University archives offer a deep dive into Capital and Trinity Seminary’s History. With archives located in Hamma Library and the Blackmore Library, students can gain a look into rich university history.
The Trinity Lutheran Seminary was formed from the union of the original seminary called Evangelical Lutheran Theological School and Hamma Divinity School, which was a part of Wittenberg University. The union took place in 1978 which is when the Trinity archives were started.
Managing archives is no easy task, especially when they have to be protected from things like water and dust. Many libraries and universities have a dedicated archivist to make sure they are in good condition.
“We have a volunteer archivist who was a professor and a former dean, Dr. Don Huber,” Ellie Cucksey, Hamma Library’s head librarian, said. “There’s a lot of work that needs to be done, and of course, COVID kept him away.”
Cucksey went on to describe how Dr. Huber has always done a great job maintaining the archives. “The archives are in fine condition,” said Cucksey. “Everything is dry and it hasn’t always been the case that you could assure all rooms would be dry. But, right now, we’re confident that everything is safe and in good condition.”
Huber has made sure documents are appropriately boxed and acid-free. Huber’s work being so organized, it makes going through the archives much easier.
With three rooms dedicated to the Trinity archives, students can get a first-hand look into the history of the seminary and the university.
The Trinity archives tell the story of our university and the world of higher education with handwritten notes and articles from some of the big names in theology, such as Reverend Richard Lenski.
Lenski was a Lutheran pastor, scholar and author who went on to publish commentary on the New Testament. Some of Lenksi’s commentaries from 1926 are on file in the Trinity archives.
Lenski’s notes include a discussion from a 1926 conference in Ashoka, Wisconsin on whether or not women should be allowed to participate in the church.

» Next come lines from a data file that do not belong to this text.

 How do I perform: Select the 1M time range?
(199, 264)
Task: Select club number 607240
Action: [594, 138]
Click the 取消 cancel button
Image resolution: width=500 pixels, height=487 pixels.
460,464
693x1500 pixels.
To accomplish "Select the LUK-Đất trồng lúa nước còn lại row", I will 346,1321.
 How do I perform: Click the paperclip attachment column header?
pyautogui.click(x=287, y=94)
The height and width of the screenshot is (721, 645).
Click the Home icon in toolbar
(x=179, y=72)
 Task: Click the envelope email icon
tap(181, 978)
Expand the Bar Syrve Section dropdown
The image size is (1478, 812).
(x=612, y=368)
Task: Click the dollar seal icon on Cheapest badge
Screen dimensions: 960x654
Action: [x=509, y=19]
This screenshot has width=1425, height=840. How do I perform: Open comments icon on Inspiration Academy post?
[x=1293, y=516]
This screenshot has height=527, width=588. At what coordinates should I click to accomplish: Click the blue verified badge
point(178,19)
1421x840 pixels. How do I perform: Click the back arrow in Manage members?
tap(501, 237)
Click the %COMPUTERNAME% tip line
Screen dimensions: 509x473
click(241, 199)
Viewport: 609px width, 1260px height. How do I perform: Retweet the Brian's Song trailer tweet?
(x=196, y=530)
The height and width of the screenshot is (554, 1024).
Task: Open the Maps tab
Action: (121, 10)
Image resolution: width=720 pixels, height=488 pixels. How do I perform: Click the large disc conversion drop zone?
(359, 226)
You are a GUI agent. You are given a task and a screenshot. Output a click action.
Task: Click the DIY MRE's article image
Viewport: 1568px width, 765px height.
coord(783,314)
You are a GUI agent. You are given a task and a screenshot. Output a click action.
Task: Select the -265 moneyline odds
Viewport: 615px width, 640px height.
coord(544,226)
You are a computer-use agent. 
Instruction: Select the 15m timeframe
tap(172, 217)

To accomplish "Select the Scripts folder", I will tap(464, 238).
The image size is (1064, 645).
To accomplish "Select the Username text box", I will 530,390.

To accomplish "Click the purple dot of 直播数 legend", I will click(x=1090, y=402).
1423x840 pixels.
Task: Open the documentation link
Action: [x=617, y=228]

Lenksi and his family truly made themselves a part of the Capital community. Lenski’s daughter, Lois Lenski, even has her own children’s books on display in the Blackmore Library.
The archives offer another deep dive into the seminary history with notes from Reverend Wilhelm Schmidt, founder of the Evangelical Lutheran Theological Seminary. Schmidt’s notes from 1824 cover topics like metaphysics. The notes were taken while he was studying in Germany, at Halle University.
With the archives being maintained by Huber, who is a volunteer, Cucksey knows the responsibility will fall to her lap if he no longer decides to volunteer. With Hamma Library being run by Cucksey and students, Cucksey hopes “that someday we can justify having more [people on] staff.”
Both Capital students and Seminary students can make appointments to do research in the Trinity archives with Ellie Cucksey.